Продолжите интервью с актером Гавриилом Бойченко, начиная сразу после его последней фразы.

▶ _Текстовый блок_:
>>>
У достопочтенного
и всеми обожаемого Козьмы Пруткова есть замечательные слова о том, что человек
«проходит жизнь, как огород, наперед зная, что кой-где выдернется ему репа, а
кой-где и редька». Именно эту сентенцию незабвенного мыслителя и доброжелателя
более всего любит актер Государственного академического театра русской драмы
им. М. Ю. Лермонтова, он же народный артист Казахстана Гавриил БОЙЧЕНКО. За шестьдесят
лет своего пребывания на сценическом поприще он не раз прочувствовал на себе
неоспоримость этого высказывания, и актерское лукошко его буквально переполнено
дарами агрономического искусства под названием «театральная жизнь». Кое-какими
из них он делится с нами сегодня. И
начинает с только что взращенного плода.
- Это очень приятная, сердцу любезная репка в образе
хозяина ночлежки Костылева из премьерного спектакля по пьесе Горького «На дне»,
- говорит Гавриил Моисеевич. – Пусть не центральная, но очень жизненная,
психологически наполненная роль. Такой трагикомический старичок. Он то
распорядитель судеб постояльцев, то обманутый муж-страстотерпец. А, в общем,
такой же несчастный, как и все обитатели дна.
- Персонаж этот
увенчал ваш сценический юбилей. Представляю, сколько ему подобных прошло через
вас!
- Около двухсот. Причем, самых разных по характеру,
темпераменту, возрасту, национальности, образу жизни, своим целям и
устремлениям, по профессии и взглядам на жизнь. Всякий раз это удивительная
ходьба в незнаемое. А самый первый герой был предвестником моего вступления на
театральную стезю.
- Это
каким же образом?
- Мне было шестнадцать лет, мы жили в Ессентуках, и я
работал киномехаником. В то лето к нам приехал Ставропольский краевой
драматический театр, и у них заболел артист. Наш художник, который делал афиши
и для театра, говорит: «Иди выручи их, ты же вечно какие-то клоунады
устраиваешь. Я сказал, что ты все сыграешь, что им надо». Спектакль назывался
«Песня о черноморцах». Пока шла репетиция, я был в зале, и рядом сидящий артист
сказал, что осенью в театре открывается студия. «Если хочешь, поговори с
режиссером - может, возьмут». Вечером я изображал немца, который охраняет
пленных советских моряков. Стою с винтовкой, каска у меня на голове ходуном от
волнения ходит, а я сам думаю: повезет мне или не повезет? После спектакля
нахожу режиссера: «У вас вроде студия открывается, могу ли я в нее поступить?».
«А ведь именно это я и хотел вам предложить». Вот вам и репка! Я тут же написал
заявление. Два вечера на сцене в качестве часового заменили мне вступительный
экзамен.
<<<
▶ _Исходные данные_:
>>>
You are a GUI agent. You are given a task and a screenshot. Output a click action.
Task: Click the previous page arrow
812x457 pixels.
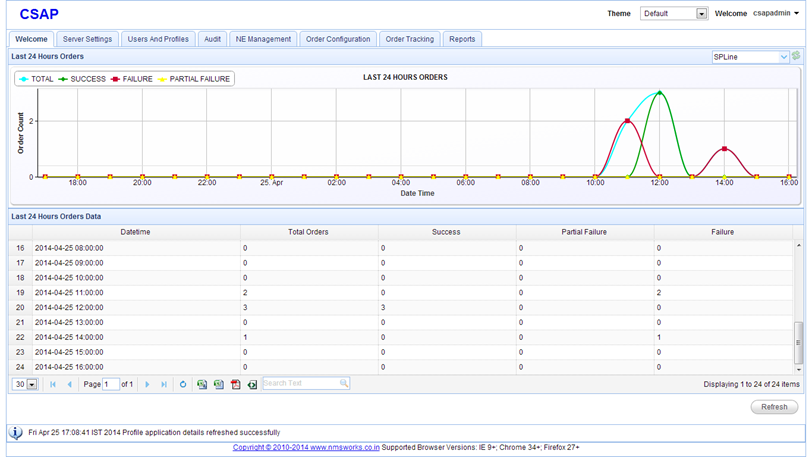coord(69,384)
<<<
▶ _Результат задания_:
- Сдал, как говорится, натурой?
-
Именно так. А театр, в чью студию меня взяли, и откуда начался мой актерский
путь, носил, как и наш, сегодняшний, имя Лермонтова. Может, я что-то и придумываю,
но в этом, мне кажется, есть особый знак судьбы.
- Однако в вашем
послужном списке после драматического театра числится ТЮЗ.
-
Да, я мечтал о детском театре, хотя видел до этого всего лишь один грозненский
ТЮЗ. Сам-то я еще в школе куклами занимался, «Сказку о попе и работнике Балде»
в четвертом классе ставил, попа в ней играл. А то перчаточных кукол делал,
петрушек. Окно на веранде одеялом завешу и представляю разные сценки для
бабушек и ребятишек. Кино на улице крутил, когда еще и диафильмов-то не было. Я
их сам рисовал. Все больше про Чапаева.
Во дворе на стенке сарая мать выбелила мне экран, и я показывал на нем сюжеты.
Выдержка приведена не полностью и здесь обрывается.